§ **GOAL**
Can you rewrite these items with every "Spider-Man" replaced by "Spiderman", leaving everything else unchanged and the pictures out?
-- Begin EXERCISE INPUT --
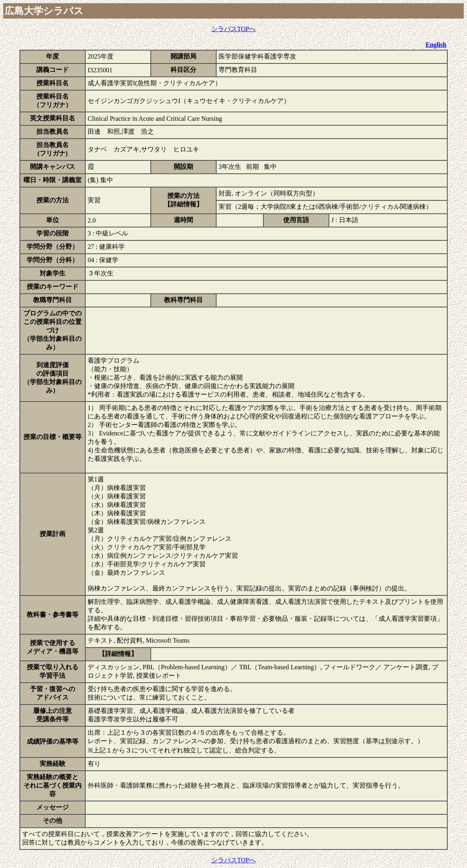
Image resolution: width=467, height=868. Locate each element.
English (436, 44)
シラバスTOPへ (234, 29)
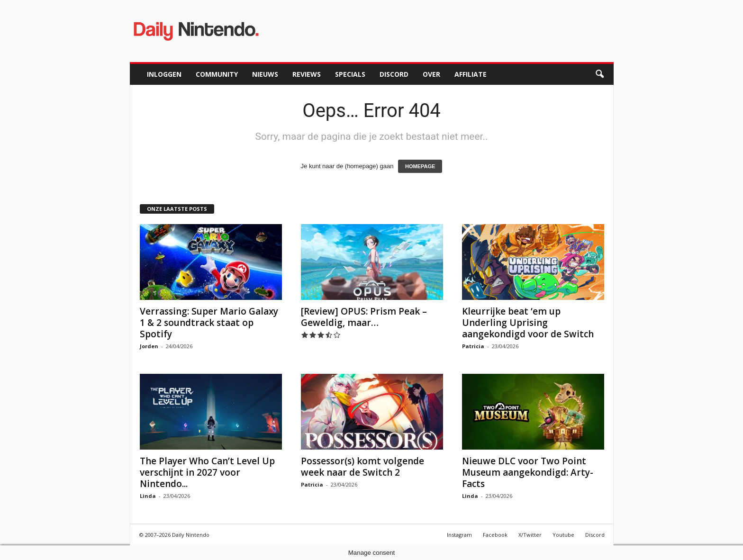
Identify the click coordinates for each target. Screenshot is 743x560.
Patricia (473, 346)
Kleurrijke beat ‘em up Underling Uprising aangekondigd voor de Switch (528, 323)
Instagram (459, 534)
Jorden (149, 346)
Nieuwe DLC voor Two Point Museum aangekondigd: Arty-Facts (527, 472)
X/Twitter (530, 534)
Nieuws (265, 74)
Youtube (563, 534)
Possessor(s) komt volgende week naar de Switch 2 (362, 467)
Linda (148, 496)
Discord (394, 74)
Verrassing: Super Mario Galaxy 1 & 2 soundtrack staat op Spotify (209, 323)
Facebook (495, 534)
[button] (599, 74)
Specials (350, 74)
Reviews (307, 74)
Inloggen (164, 74)
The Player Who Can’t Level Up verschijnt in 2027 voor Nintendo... (207, 472)
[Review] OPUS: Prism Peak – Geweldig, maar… (364, 317)
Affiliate (471, 74)
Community (217, 74)
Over (431, 74)
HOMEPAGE (420, 166)
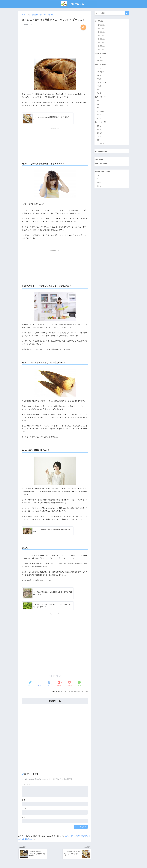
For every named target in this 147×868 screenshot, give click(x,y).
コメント (26, 784)
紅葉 (98, 140)
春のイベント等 (101, 65)
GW (98, 90)
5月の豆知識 (100, 35)
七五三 (99, 137)
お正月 (99, 57)
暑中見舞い (100, 111)
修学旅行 (99, 130)
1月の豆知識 (100, 25)
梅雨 (98, 104)
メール (24, 809)
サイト (24, 818)
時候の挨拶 (99, 159)
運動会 (99, 126)
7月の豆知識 (100, 42)
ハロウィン (100, 144)
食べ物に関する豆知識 (76, 691)
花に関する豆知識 (102, 151)
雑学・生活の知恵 (102, 164)
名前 (24, 800)
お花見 (99, 75)
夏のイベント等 (101, 97)
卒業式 (99, 79)
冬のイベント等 (101, 53)
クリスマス (100, 61)
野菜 (86, 691)
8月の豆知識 (100, 46)
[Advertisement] (54, 44)
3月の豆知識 (100, 28)
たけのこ (64, 691)
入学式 (99, 86)
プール (99, 118)
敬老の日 (99, 133)
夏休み (99, 115)
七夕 (98, 108)
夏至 (98, 101)
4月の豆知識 (100, 32)
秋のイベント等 (101, 122)
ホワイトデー (101, 72)
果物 (98, 179)
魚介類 (99, 183)
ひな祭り (99, 68)
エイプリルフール (102, 83)
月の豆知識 (99, 21)
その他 (99, 186)
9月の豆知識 (100, 50)
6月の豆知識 (100, 39)
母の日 (99, 93)
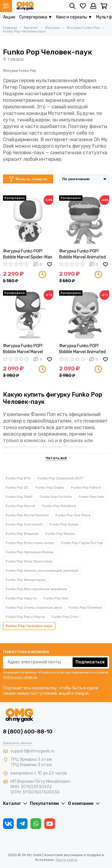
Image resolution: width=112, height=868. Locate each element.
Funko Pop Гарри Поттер (82, 543)
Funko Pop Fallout (86, 487)
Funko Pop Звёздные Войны (29, 552)
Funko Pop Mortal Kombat (27, 515)
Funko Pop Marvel (20, 506)
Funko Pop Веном (60, 533)
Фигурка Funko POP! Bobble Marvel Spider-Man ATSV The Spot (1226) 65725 (27, 254)
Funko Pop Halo (91, 497)
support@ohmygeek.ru (32, 751)
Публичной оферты (20, 677)
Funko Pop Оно (56, 598)
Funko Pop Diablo (50, 487)
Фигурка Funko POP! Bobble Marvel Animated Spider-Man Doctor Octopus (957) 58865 (82, 254)
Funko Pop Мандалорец (25, 580)
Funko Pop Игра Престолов (29, 561)
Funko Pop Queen (64, 524)
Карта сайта (66, 860)
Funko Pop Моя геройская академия (37, 589)
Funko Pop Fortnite (55, 497)
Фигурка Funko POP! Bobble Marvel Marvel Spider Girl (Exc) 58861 (25, 349)
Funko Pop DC (17, 487)
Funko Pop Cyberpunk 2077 (60, 478)
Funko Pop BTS (18, 478)
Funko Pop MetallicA (59, 506)
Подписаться (90, 662)
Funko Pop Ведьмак (22, 533)
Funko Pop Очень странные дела (34, 608)
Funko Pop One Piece (73, 515)
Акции (9, 17)
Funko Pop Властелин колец (30, 543)
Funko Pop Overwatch (24, 524)
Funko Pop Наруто (21, 598)
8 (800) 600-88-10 (28, 732)
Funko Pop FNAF (19, 497)
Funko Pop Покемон (85, 608)
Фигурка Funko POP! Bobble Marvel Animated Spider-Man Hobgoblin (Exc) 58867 (82, 349)
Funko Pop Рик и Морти (25, 617)
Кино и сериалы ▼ (74, 17)
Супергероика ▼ (36, 17)
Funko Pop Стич (65, 617)
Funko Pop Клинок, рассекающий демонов (42, 570)
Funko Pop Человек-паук (29, 626)
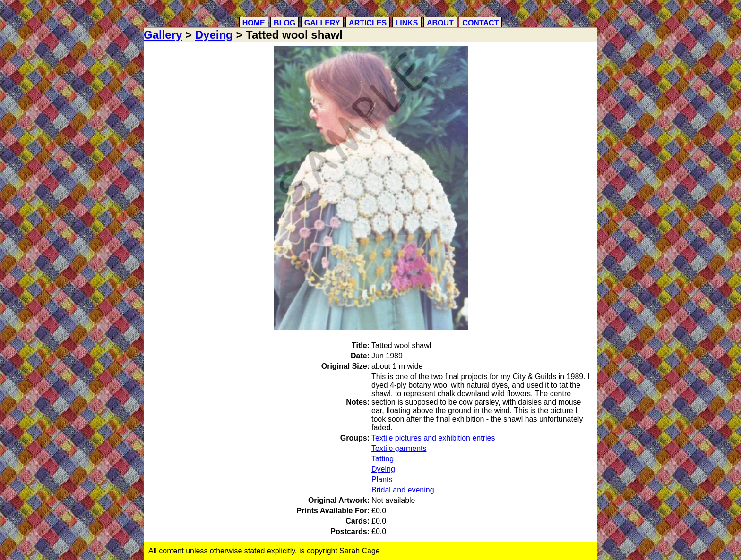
-- End EXERCISE INPUT --
§ **WRITTEN SOLUTION**
Image resolution: width=467, height=868. Locate each element.
English (436, 44)
シラバスTOPへ (234, 29)
Identify the click coordinates for each target. Screenshot is 743x560.
Patricia (473, 346)
Kleurrijke beat ‘em up Underling Uprising aangekondigd voor de Switch (528, 323)
Instagram (459, 534)
Jorden (149, 346)
Nieuwe DLC voor Two Point Museum aangekondigd: Arty-Facts (527, 472)
X/Twitter (530, 534)
Nieuws (265, 74)
Youtube (563, 534)
Possessor(s) komt volgende week naar de Switch 2 (362, 467)
Linda (148, 496)
Discord (394, 74)
Verrassing: Super Mario Galaxy 1 & 2 soundtrack staat op Spotify (209, 323)
Facebook (495, 534)
[button] (599, 74)
Specials (350, 74)
Reviews (307, 74)
Inloggen (164, 74)
The Player Who Can’t Level Up verschijnt in 2027 voor Nintendo... (207, 472)
[Review] OPUS: Prism Peak – Geweldig, maar… (364, 317)
Affiliate (471, 74)
Community (217, 74)
Over (431, 74)
HOMEPAGE (420, 166)
For every named target in this 147×868 screenshot, give click(x,y).
コメント (26, 784)
紅葉 (98, 140)
春のイベント等 (101, 65)
GW (98, 90)
5月の豆知識 (100, 35)
七五三 (99, 137)
お正月 (99, 57)
暑中見舞い (100, 111)
修学旅行 (99, 130)
1月の豆知識 (100, 25)
梅雨 (98, 104)
メール (24, 809)
サイト (24, 818)
時候の挨拶 (99, 159)
運動会 (99, 126)
7月の豆知識 (100, 42)
ハロウィン (100, 144)
食べ物に関する豆知識 (76, 691)
花に関する豆知識 (102, 151)
雑学・生活の知恵 (102, 164)
名前 (24, 800)
お花見 (99, 75)
夏のイベント等 (101, 97)
卒業式 (99, 79)
冬のイベント等 (101, 53)
クリスマス (100, 61)
野菜 (86, 691)
8月の豆知識 (100, 46)
[Advertisement] (54, 44)
3月の豆知識 (100, 28)
たけのこ (64, 691)
入学式 (99, 86)
プール (99, 118)
敬老の日 (99, 133)
夏休み (99, 115)
七夕 (98, 108)
夏至 (98, 101)
4月の豆知識 (100, 32)
秋のイベント等 (101, 122)
ホワイトデー (101, 72)
果物 (98, 179)
魚介類 (99, 183)
ひな祭り (99, 68)
エイプリルフール (102, 83)
月の豆知識 (99, 21)
その他 (99, 186)
9月の豆知識 (100, 50)
6月の豆知識 (100, 39)
母の日 (99, 93)
Image resolution: width=112, height=868. Locate each element.
Funko Pop Гарри Поттер (82, 543)
Funko Pop Fallout (86, 487)
Funko Pop Звёздные Войны (29, 552)
Funko Pop Mortal Kombat (27, 515)
Funko Pop Marvel (20, 506)
Funko Pop Веном (60, 533)
Фигурка Funko POP! Bobble Marvel Spiderman ATSV The Spot (1226) 65725 (27, 254)
Funko Pop Halo (91, 497)
support@ohmygeek.ru (32, 751)
Публичной оферты (20, 677)
Funko Pop Оно (56, 598)
Funko Pop Diablo (50, 487)
Фигурка Funko POP! Bobble Marvel Animated Spiderman Doctor Octopus (957) 58865 (82, 254)
Funko Pop Мандалорец (25, 580)
Funko Pop Игра Престолов (29, 561)
Funko Pop Queen (64, 524)
Карта сайта (66, 860)
Funko Pop Моя геройская академия (37, 589)
Funko Pop Fortnite (55, 497)
Фигурка Funko POP! Bobble Marvel Marvel Spider Girl (Exc) 58861 (25, 349)
Funko Pop DC (17, 487)
Funko Pop Cyberpunk 2077 (60, 478)
Funko Pop BTS (18, 478)
Funko Pop MetallicA (59, 506)
Подписаться (90, 662)
Funko Pop Ведьмак (22, 533)
Funko Pop Очень странные дела (34, 608)
Funko Pop One Piece (73, 515)
Акции (9, 17)
Funko Pop Властелин колец (30, 543)
Funko Pop Overwatch (24, 524)
Funko Pop Наруто (21, 598)
8 (800) 600-88-10 (28, 732)
Funko Pop FNAF (19, 497)
Funko Pop Покемон (85, 608)
Фигурка Funko POP! Bobble Marvel Animated Spiderman Hobgoblin (Exc) 58867 (82, 349)
Funko Pop Рик и Морти (25, 617)
Кино и сериалы ▼ (74, 17)
Супергероика ▼ (36, 17)
Funko Pop Стич (65, 617)
Funko Pop Клинок, рассекающий демонов (42, 570)
Funko Pop Человек-паук (29, 626)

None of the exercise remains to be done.